====== Provided passage
Changeset: 9ac9b70563b0 for MonetDB
URL: https://dev.monetdb.org/hg/MonetDB/rev/9ac9b70563b0
Modified Files:
        monetdb5/mal/mal_instruction.h
        monetdb5/optimizer/opt_reorder.c
Branch: default
Log Message:

Improve the old reorder optimizer
The reorder is a simple logical grouping. All mitosis code is now organised by 
partition.
Within a partition instructions are put as close as possible to the last hot 
potato being generated.
This affects the queuing, avoiding doing work on other partitions, focussing on 
one partition at a time if possible.


diffs (truncated from 504 to 300 lines):

diff --git a/monetdb5/mal/mal_instruction.h b/monetdb5/mal/mal_instruction.h
--- a/monetdb5/mal/mal_instruction.h
+++ b/monetdb5/mal/mal_instruction.h
@@ -13,7 +13,7 @@
 #include "mal_stack.h"
 #include "mal_namespace.h"
 
-#define isaSignature(P)  ((P)->token >=COMMANDsymbol)
+#define isaSignature(P)  ((P)->token >=COMMANDsymbol || (P)->token == 
PATTERNsymbol)
 
 #ifdef HAVE_SYS_TIMES_H
 # include <sys/times.h>
diff --git a/monetdb5/optimizer/opt_reorder.c b/monetdb5/optimizer/opt_reorder.c
--- a/monetdb5/optimizer/opt_reorder.c
+++ b/monetdb5/optimizer/opt_reorder.c
@@ -18,349 +18,164 @@
  * to rely on an affordable heuristic steps.
  *
  * The reorder optimizer transfers the breadth-first plans of
- * the mergetable into a depth-first traversal.
============
# Required task 1
Answer these questions using the MonetDB changeset:
(a) On which branch was the change made?
(b) Which two files were modified?
(c) From how many lines to how many lines were the diffs truncated?
# Required task 2
Retype the part of the MonetDB changeset between "Changeset: 9ac9b70563b0 for" and "potato being generated.", inclusive.
You do not need the records.
====== Data provided
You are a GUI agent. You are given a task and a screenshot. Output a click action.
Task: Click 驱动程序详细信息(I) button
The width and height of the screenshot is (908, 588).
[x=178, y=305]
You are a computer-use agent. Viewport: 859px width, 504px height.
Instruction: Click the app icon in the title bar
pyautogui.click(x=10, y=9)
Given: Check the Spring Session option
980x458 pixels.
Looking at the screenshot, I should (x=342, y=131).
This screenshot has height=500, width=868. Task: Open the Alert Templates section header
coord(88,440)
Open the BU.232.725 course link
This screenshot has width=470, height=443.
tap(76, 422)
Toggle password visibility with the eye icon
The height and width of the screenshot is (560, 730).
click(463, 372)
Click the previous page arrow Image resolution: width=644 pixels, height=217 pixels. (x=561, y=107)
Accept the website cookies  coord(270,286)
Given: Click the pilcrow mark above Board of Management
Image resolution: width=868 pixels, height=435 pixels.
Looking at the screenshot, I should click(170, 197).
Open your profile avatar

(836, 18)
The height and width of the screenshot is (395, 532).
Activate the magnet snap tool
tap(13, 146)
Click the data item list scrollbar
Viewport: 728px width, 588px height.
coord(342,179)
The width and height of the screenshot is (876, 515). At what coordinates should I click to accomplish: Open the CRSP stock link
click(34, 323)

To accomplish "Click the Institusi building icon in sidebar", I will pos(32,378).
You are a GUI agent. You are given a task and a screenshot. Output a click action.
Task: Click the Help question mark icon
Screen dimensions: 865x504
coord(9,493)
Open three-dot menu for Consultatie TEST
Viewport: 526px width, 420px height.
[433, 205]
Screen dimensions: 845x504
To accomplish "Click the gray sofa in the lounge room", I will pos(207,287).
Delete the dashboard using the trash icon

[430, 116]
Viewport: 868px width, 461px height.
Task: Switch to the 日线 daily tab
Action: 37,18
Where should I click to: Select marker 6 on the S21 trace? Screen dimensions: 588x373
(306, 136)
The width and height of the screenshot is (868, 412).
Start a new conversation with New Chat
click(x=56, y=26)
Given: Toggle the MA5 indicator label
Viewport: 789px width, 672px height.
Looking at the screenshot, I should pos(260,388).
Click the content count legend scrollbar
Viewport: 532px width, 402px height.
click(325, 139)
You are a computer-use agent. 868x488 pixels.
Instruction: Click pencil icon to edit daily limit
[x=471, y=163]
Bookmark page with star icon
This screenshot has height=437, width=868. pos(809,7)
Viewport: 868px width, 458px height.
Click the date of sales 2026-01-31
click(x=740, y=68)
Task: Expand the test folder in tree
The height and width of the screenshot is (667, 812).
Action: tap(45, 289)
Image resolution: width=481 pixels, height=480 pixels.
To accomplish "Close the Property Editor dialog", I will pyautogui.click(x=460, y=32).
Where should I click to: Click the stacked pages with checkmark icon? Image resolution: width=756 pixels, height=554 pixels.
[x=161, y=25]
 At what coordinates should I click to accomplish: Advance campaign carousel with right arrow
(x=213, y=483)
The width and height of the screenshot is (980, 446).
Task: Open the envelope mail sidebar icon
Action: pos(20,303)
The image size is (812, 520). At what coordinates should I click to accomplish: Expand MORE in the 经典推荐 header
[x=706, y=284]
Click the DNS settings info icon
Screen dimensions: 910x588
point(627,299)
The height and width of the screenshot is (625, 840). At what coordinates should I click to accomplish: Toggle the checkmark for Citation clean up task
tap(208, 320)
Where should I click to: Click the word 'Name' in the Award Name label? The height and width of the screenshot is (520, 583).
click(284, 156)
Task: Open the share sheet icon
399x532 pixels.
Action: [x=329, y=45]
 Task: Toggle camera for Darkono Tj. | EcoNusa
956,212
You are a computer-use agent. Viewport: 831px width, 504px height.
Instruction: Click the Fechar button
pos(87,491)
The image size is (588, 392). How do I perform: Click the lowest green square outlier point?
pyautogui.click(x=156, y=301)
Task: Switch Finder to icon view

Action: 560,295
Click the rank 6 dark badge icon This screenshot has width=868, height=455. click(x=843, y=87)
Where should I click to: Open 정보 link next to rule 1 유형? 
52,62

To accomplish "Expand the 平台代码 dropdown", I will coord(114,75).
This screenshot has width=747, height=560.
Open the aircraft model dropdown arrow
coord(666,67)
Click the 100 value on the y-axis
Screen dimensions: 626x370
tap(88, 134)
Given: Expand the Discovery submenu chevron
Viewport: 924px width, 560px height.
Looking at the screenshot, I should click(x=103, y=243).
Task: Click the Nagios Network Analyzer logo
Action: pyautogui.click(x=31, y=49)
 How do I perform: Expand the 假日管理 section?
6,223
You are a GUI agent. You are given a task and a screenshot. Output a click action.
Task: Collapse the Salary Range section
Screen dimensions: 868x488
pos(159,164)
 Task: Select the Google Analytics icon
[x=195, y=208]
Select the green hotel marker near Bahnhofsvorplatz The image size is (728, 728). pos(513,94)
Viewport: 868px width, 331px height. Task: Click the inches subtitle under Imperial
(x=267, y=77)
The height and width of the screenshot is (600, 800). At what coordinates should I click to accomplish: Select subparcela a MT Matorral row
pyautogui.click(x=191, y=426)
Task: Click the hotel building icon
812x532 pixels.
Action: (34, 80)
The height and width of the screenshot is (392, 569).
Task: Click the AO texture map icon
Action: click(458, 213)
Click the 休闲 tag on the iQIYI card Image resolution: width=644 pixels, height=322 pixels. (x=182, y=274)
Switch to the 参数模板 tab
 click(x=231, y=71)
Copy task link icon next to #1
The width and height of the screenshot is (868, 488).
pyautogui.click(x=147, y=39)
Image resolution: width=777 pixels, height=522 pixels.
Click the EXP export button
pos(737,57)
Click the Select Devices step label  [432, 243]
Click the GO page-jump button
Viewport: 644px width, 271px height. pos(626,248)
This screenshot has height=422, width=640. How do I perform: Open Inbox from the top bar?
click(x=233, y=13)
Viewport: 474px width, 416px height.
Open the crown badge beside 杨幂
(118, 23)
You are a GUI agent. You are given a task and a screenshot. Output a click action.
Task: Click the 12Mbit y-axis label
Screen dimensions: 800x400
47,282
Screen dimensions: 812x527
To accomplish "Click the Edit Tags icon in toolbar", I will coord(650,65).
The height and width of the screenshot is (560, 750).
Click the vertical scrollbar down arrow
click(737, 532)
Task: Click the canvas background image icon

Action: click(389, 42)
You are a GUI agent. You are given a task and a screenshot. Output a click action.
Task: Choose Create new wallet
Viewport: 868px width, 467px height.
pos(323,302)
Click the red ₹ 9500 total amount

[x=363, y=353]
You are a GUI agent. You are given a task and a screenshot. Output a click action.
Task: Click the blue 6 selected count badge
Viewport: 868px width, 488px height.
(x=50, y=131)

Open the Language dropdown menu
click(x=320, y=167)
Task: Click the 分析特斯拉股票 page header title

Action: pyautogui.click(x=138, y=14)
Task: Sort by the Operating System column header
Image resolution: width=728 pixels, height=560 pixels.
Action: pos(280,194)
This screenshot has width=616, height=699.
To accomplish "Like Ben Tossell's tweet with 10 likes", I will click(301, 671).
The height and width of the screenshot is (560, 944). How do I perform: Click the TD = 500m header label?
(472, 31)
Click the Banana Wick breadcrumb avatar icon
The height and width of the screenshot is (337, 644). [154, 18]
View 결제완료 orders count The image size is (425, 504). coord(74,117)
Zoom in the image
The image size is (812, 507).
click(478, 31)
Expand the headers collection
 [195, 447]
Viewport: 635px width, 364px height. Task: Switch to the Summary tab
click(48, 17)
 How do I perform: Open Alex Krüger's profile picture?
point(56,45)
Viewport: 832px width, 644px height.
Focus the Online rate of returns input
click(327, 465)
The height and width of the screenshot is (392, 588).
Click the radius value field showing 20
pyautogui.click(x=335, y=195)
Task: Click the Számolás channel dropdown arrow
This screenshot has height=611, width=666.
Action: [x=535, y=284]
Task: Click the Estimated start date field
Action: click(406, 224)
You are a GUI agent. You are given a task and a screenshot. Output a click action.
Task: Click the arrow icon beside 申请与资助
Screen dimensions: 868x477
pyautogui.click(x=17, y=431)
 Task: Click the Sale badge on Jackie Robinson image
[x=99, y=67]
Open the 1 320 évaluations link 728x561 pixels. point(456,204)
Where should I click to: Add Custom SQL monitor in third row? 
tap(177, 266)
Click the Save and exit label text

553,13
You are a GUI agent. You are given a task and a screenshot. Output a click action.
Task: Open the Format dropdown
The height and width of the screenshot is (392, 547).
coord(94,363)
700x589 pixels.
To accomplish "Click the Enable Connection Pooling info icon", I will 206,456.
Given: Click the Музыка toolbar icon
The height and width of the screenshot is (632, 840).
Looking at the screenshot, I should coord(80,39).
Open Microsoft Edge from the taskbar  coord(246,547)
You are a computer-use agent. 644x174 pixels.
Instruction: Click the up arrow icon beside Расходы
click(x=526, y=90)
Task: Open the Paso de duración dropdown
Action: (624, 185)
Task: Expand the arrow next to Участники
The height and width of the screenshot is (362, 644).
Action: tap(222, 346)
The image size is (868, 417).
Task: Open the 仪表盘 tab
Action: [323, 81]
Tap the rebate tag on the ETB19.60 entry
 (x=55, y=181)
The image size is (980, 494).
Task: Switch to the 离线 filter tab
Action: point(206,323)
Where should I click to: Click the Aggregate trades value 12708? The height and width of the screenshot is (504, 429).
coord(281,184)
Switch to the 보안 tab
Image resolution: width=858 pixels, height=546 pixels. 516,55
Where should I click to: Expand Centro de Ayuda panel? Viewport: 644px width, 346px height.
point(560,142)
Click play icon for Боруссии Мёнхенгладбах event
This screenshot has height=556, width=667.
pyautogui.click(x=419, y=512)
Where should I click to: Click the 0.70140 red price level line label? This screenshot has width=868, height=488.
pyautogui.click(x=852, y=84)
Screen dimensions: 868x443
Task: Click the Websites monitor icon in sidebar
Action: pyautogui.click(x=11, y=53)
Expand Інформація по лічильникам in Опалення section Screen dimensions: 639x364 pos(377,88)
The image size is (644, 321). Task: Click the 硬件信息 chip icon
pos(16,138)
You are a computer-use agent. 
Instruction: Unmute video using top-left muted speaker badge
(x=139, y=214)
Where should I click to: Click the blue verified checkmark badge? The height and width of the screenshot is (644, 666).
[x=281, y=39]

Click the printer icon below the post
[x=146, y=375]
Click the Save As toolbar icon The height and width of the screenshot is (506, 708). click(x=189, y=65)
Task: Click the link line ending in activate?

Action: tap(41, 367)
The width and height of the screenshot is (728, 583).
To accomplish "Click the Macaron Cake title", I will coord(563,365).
============
# Exercise answer 1
(a) default
(b) monetdb5/mal/mal_instruction.h and monetdb5/optimizer/opt_reorder.c
(c) From 504 to 300 lines

# Exercise answer 2
Changeset: 9ac9b70563b0 for MonetDB
URL: https://dev.monetdb.org/hg/MonetDB/rev/9ac9b70563b0
Modified Files:
        monetdb5/mal/mal_instruction.h
        monetdb5/optimizer/opt_reorder.c
Branch: default
Log Message:

Improve the old reorder optimizer
The reorder is a simple logical grouping. All mitosis code is now organised by 
partition.
Within a partition instructions are put as close as possible to the last hot 
potato being generated.